- _Dataset records_:
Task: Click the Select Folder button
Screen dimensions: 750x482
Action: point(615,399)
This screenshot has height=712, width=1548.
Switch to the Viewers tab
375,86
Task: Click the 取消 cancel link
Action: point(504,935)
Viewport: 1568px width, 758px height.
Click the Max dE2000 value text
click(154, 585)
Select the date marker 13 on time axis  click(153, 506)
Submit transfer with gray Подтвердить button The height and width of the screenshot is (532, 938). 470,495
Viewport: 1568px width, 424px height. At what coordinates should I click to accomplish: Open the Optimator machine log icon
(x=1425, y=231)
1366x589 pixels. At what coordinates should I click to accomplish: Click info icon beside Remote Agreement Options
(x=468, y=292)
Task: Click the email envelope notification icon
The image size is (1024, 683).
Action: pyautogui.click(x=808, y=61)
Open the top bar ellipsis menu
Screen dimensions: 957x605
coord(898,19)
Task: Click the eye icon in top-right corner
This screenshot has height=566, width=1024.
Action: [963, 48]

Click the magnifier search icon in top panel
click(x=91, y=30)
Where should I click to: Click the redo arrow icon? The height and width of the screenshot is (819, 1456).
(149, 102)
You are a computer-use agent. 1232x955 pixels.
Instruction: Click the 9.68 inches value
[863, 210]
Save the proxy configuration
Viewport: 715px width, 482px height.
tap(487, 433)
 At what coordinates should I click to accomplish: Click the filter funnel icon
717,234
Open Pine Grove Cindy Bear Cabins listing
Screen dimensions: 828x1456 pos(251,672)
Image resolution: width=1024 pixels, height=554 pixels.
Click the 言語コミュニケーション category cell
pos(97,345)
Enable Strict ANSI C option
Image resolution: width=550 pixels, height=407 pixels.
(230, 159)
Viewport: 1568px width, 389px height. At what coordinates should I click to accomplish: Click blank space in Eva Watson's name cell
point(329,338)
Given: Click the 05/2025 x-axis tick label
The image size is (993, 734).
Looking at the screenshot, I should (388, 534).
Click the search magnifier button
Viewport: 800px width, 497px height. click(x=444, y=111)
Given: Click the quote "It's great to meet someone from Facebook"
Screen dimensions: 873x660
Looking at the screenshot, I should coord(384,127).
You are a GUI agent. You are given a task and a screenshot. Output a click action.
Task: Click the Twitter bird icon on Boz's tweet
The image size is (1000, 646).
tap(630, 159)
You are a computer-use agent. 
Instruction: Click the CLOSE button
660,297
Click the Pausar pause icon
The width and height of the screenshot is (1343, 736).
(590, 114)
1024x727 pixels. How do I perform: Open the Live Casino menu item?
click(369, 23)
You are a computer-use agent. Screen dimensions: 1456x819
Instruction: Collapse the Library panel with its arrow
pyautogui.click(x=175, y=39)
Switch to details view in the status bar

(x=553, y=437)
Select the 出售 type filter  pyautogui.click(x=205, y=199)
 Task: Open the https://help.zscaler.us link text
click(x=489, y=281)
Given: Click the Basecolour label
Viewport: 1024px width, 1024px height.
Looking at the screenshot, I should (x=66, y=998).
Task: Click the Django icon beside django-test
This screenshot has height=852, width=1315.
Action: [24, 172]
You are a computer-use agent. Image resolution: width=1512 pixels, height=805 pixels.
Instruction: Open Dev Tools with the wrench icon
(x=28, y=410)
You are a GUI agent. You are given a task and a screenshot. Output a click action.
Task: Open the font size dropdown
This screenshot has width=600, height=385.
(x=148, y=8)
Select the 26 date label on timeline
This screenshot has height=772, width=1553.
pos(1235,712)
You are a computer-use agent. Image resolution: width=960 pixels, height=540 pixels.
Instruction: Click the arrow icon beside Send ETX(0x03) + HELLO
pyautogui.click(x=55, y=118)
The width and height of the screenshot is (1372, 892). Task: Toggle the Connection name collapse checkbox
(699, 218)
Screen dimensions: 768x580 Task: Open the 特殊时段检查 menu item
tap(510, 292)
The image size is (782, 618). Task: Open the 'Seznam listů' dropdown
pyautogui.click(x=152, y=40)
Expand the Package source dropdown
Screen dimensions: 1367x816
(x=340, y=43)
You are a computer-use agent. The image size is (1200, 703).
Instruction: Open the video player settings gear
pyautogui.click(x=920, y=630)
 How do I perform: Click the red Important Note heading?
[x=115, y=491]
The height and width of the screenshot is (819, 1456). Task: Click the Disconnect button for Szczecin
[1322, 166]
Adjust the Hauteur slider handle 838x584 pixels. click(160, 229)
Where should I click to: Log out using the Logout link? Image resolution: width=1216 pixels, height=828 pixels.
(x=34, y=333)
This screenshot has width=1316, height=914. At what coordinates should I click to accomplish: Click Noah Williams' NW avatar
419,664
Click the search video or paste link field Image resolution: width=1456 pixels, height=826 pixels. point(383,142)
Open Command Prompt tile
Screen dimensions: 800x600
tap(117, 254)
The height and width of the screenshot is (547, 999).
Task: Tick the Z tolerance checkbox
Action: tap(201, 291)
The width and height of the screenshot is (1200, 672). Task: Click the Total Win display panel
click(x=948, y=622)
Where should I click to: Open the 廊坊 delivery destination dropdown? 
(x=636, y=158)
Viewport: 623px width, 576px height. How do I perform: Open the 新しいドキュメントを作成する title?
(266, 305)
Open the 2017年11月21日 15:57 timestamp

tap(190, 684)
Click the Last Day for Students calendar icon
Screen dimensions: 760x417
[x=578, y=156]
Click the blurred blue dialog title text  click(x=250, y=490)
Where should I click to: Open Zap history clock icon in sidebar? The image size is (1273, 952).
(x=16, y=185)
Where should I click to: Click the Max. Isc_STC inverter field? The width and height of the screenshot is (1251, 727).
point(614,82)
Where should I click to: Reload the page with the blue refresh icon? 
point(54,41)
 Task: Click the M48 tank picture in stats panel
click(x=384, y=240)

- _What the task asks_: Lay out every line of the entries above as a Markdown table with the columns "Number" and "Text", giving each line's row number and its wording, and omit blank lines.

- _The answer_:
| Number | Text |
|---|---|
| 1 | Task: Click the Select Folder button |
| 2 | Screen dimensions: 750x482 |
| 3 | Action: point(615,399) |
| 4 | This screenshot has height=712, width=1548. |
| 5 | Switch to the Viewers tab |
| 6 | 375,86 |
| 7 | Task: Click the 取消 cancel link |
| 8 | Action: point(504,935) |
| 9 | Viewport: 1568px width, 758px height. |
| 10 | Click the Max dE2000 value text |
| 11 | click(154, 585) |
| 12 | Select the date marker 13 on time axis  click(153, 506) |
| 13 | Submit transfer with gray Подтвердить button The height and width of the screenshot is (532, 938). 470,495 |
| 14 | Viewport: 1568px width, 424px height. At what coordinates should I click to accomplish: Open the Optimator machine log icon |
| 15 | (x=1425, y=231) |
| 16 | 1366x589 pixels. At what coordinates should I click to accomplish: Click info icon beside Remote Agreement Options |
| 17 | (x=468, y=292) |
| 18 | Task: Click the email envelope notification icon |
| 19 | The image size is (1024, 683). |
| 20 | Action: pyautogui.click(x=808, y=61) |
| 21 | Open the top bar ellipsis menu |
| 22 | Screen dimensions: 957x605 |
| 23 | coord(898,19) |
| 24 | Task: Click the eye icon in top-right corner |
| 25 | This screenshot has height=566, width=1024. |
| 26 | Action: [963, 48] |
| 27 | Click the magnifier search icon in top panel |
| 28 | click(x=91, y=30) |
| 29 | Where should I click to: Click the redo arrow icon? The height and width of the screenshot is (819, 1456). |
| 30 | (149, 102) |
| 31 | You are a computer-use agent. 1232x955 pixels. |
| 32 | Instruction: Click the 9.68 inches value |
| 33 | [863, 210] |
| 34 | Save the proxy configuration |
| 35 | Viewport: 715px width, 482px height. |
| 36 | tap(487, 433) |
| 37 |  At what coordinates should I click to accomplish: Click the filter funnel icon |
| 38 | 717,234 |
| 39 | Open Pine Grove Cindy Bear Cabins listing |
| 40 | Screen dimensions: 828x1456 pos(251,672) |
| 41 | Image resolution: width=1024 pixels, height=554 pixels. |
| 42 | Click the 言語コミュニケーション category cell |
| 43 | pos(97,345) |
| 44 | Enable Strict ANSI C option |
| 45 | Image resolution: width=550 pixels, height=407 pixels. |
| 46 | (230, 159) |
| 47 | Viewport: 1568px width, 389px height. At what coordinates should I click to accomplish: Click blank space in Eva Watson's name cell |
| 48 | point(329,338) |
| 49 | Given: Click the 05/2025 x-axis tick label |
| 50 | The image size is (993, 734). |
| 51 | Looking at the screenshot, I should (388, 534). |
| 52 | Click the search magnifier button |
| 53 | Viewport: 800px width, 497px height. click(x=444, y=111) |
| 54 | Given: Click the quote "It's great to meet someone from Facebook" |
| 55 | Screen dimensions: 873x660 |
| 56 | Looking at the screenshot, I should coord(384,127). |
| 57 | You are a GUI agent. You are given a task and a screenshot. Output a click action. |
| 58 | Task: Click the Twitter bird icon on Boz's tweet |
| 59 | The image size is (1000, 646). |
| 60 | tap(630, 159) |
| 61 | You are a computer-use agent.  |
| 62 | Instruction: Click the CLOSE button |
| 63 | 660,297 |
| 64 | Click the Pausar pause icon |
| 65 | The width and height of the screenshot is (1343, 736). |
| 66 | (590, 114) |
| 67 | 1024x727 pixels. How do I perform: Open the Live Casino menu item? |
| 68 | click(369, 23) |
| 69 | You are a computer-use agent. Screen dimensions: 1456x819 |
| 70 | Instruction: Collapse the Library panel with its arrow |
| 71 | pyautogui.click(x=175, y=39) |
| 72 | Switch to details view in the status bar |
| 73 | (x=553, y=437) |
| 74 | Select the 出售 type filter  pyautogui.click(x=205, y=199) |
| 75 |  Task: Open the https://help.zscaler.us link text |
| 76 | click(x=489, y=281) |
| 77 | Given: Click the Basecolour label |
| 78 | Viewport: 1024px width, 1024px height. |
| 79 | Looking at the screenshot, I should (x=66, y=998). |
| 80 | Task: Click the Django icon beside django-test |
| 81 | This screenshot has height=852, width=1315. |
| 82 | Action: [24, 172] |
| 83 | You are a computer-use agent. Image resolution: width=1512 pixels, height=805 pixels. |
| 84 | Instruction: Open Dev Tools with the wrench icon |
| 85 | (x=28, y=410) |
| 86 | You are a GUI agent. You are given a task and a screenshot. Output a click action. |
| 87 | Task: Open the font size dropdown |
| 88 | This screenshot has width=600, height=385. |
| 89 | (x=148, y=8) |
| 90 | Select the 26 date label on timeline |
| 91 | This screenshot has height=772, width=1553. |
| 92 | pos(1235,712) |
| 93 | You are a computer-use agent. Image resolution: width=960 pixels, height=540 pixels. |
| 94 | Instruction: Click the arrow icon beside Send ETX(0x03) + HELLO |
| 95 | pyautogui.click(x=55, y=118) |
| 96 | The width and height of the screenshot is (1372, 892). Task: Toggle the Connection name collapse checkbox |
| 97 | (699, 218) |
| 98 | Screen dimensions: 768x580 Task: Open the 特殊时段检查 menu item |
| 99 | tap(510, 292) |
| 100 | The image size is (782, 618). Task: Open the 'Seznam listů' dropdown |
| 101 | pyautogui.click(x=152, y=40) |
| 102 | Expand the Package source dropdown |
| 103 | Screen dimensions: 1367x816 |
| 104 | (x=340, y=43) |
| 105 | You are a computer-use agent. The image size is (1200, 703). |
| 106 | Instruction: Open the video player settings gear |
| 107 | pyautogui.click(x=920, y=630) |
| 108 |  How do I perform: Click the red Important Note heading? |
| 109 | [x=115, y=491] |
| 110 | The height and width of the screenshot is (819, 1456). Task: Click the Disconnect button for Szczecin |
| 111 | [1322, 166] |
| 112 | Adjust the Hauteur slider handle 838x584 pixels. click(160, 229) |
| 113 | Where should I click to: Log out using the Logout link? Image resolution: width=1216 pixels, height=828 pixels. |
| 114 | (x=34, y=333) |
| 115 | This screenshot has width=1316, height=914. At what coordinates should I click to accomplish: Click Noah Williams' NW avatar |
| 116 | 419,664 |
| 117 | Click the search video or paste link field Image resolution: width=1456 pixels, height=826 pixels. point(383,142) |
| 118 | Open Command Prompt tile |
| 119 | Screen dimensions: 800x600 |
| 120 | tap(117, 254) |
| 121 | The height and width of the screenshot is (547, 999). |
| 122 | Task: Tick the Z tolerance checkbox |
| 123 | Action: tap(201, 291) |
| 124 | The width and height of the screenshot is (1200, 672). Task: Click the Total Win display panel |
| 125 | click(x=948, y=622) |
| 126 | Where should I click to: Open the 廊坊 delivery destination dropdown?  |
| 127 | (x=636, y=158) |
| 128 | Viewport: 623px width, 576px height. How do I perform: Open the 新しいドキュメントを作成する title? |
| 129 | (266, 305) |
| 130 | Open the 2017年11月21日 15:57 timestamp |
| 131 | tap(190, 684) |
| 132 | Click the Last Day for Students calendar icon |
| 133 | Screen dimensions: 760x417 |
| 134 | [x=578, y=156] |
| 135 | Click the blurred blue dialog title text  click(x=250, y=490) |
| 136 | Where should I click to: Open Zap history clock icon in sidebar? The image size is (1273, 952). |
| 137 | (x=16, y=185) |
| 138 | Where should I click to: Click the Max. Isc_STC inverter field? The width and height of the screenshot is (1251, 727). |
| 139 | point(614,82) |
| 140 | Where should I click to: Reload the page with the blue refresh icon?  |
| 141 | point(54,41) |
| 142 |  Task: Click the M48 tank picture in stats panel |
| 143 | click(x=384, y=240) |